What lines in the records include the string "will"? Return each one.

Stored items
- - -

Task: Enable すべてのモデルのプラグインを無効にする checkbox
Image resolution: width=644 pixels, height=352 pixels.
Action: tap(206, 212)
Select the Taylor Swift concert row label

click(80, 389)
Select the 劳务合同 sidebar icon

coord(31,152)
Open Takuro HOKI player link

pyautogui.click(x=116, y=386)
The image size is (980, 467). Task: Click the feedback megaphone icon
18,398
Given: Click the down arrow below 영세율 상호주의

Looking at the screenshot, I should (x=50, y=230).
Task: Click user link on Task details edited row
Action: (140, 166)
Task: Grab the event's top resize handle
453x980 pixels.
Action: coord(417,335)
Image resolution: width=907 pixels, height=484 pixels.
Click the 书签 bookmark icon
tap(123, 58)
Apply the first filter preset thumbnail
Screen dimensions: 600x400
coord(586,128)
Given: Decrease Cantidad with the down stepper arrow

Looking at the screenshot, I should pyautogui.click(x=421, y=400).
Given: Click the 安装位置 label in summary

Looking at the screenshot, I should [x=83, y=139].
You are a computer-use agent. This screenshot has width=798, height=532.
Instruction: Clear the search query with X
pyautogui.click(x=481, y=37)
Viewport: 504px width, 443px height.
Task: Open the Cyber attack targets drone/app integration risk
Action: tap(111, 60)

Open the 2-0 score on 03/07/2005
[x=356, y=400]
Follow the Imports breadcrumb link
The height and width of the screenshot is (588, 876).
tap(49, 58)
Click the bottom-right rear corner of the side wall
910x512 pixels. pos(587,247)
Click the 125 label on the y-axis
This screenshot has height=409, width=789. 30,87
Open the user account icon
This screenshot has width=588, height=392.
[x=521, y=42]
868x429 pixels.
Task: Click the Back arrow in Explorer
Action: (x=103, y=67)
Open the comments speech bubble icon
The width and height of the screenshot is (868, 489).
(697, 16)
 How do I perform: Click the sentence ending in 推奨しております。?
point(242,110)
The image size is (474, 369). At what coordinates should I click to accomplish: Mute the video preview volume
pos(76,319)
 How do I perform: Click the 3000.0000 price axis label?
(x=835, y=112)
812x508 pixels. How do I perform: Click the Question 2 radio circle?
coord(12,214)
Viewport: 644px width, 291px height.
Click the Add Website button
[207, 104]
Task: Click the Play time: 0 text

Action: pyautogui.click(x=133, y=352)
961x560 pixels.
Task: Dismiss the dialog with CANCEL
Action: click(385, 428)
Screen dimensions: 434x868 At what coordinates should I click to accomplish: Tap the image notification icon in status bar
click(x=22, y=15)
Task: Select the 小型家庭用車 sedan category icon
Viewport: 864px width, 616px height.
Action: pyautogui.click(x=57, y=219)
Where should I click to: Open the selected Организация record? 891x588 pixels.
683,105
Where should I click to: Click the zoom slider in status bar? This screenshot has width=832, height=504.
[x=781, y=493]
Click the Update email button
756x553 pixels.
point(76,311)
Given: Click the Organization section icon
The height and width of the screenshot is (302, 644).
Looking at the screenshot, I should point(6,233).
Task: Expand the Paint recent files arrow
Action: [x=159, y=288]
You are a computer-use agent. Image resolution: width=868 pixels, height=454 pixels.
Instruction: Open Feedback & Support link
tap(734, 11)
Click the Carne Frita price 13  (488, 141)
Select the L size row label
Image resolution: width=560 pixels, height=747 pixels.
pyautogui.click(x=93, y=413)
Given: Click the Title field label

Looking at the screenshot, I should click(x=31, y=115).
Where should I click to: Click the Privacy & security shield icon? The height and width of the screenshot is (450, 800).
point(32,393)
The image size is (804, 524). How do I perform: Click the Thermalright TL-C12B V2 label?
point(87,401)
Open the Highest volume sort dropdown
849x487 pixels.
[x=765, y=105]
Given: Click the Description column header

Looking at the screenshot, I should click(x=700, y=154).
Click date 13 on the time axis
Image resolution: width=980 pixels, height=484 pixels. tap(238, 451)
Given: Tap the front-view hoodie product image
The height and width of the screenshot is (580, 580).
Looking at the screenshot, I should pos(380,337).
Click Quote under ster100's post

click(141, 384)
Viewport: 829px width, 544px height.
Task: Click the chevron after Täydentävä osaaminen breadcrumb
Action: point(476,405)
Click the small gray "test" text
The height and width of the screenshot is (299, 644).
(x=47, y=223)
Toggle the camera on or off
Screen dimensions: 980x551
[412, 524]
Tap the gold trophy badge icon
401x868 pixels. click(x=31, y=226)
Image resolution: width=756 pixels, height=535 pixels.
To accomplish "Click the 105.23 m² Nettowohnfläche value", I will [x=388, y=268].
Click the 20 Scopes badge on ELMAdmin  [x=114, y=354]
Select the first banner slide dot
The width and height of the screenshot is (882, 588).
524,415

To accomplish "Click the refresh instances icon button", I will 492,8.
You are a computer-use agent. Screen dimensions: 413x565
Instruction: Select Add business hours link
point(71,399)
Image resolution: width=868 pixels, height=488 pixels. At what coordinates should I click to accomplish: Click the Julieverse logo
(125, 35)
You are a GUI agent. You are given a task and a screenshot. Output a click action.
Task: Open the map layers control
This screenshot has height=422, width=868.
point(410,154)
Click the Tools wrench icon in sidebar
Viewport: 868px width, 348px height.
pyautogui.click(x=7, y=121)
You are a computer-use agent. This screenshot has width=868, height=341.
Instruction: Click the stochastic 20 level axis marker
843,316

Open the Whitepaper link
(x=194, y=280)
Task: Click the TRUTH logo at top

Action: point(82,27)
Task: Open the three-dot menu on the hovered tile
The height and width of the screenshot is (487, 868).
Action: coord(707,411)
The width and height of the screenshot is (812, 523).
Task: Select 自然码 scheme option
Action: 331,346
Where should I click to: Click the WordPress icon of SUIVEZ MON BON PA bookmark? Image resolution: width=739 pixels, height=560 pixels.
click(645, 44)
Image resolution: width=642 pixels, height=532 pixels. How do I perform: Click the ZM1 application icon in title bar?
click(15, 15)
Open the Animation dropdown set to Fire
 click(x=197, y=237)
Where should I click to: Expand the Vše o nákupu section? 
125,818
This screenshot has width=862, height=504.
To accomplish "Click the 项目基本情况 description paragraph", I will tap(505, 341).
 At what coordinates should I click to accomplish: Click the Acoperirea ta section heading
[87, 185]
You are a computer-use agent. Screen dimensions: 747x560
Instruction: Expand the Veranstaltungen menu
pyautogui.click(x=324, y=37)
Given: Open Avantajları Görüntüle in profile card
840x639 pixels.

- - -

» Exercise response
To accomplish "Click the 105.23 m² Nettowohnfläche value", I will [x=388, y=268].
To accomplish "Click the refresh instances icon button", I will 492,8.
To accomplish "Click the 项目基本情况 description paragraph", I will tap(505, 341).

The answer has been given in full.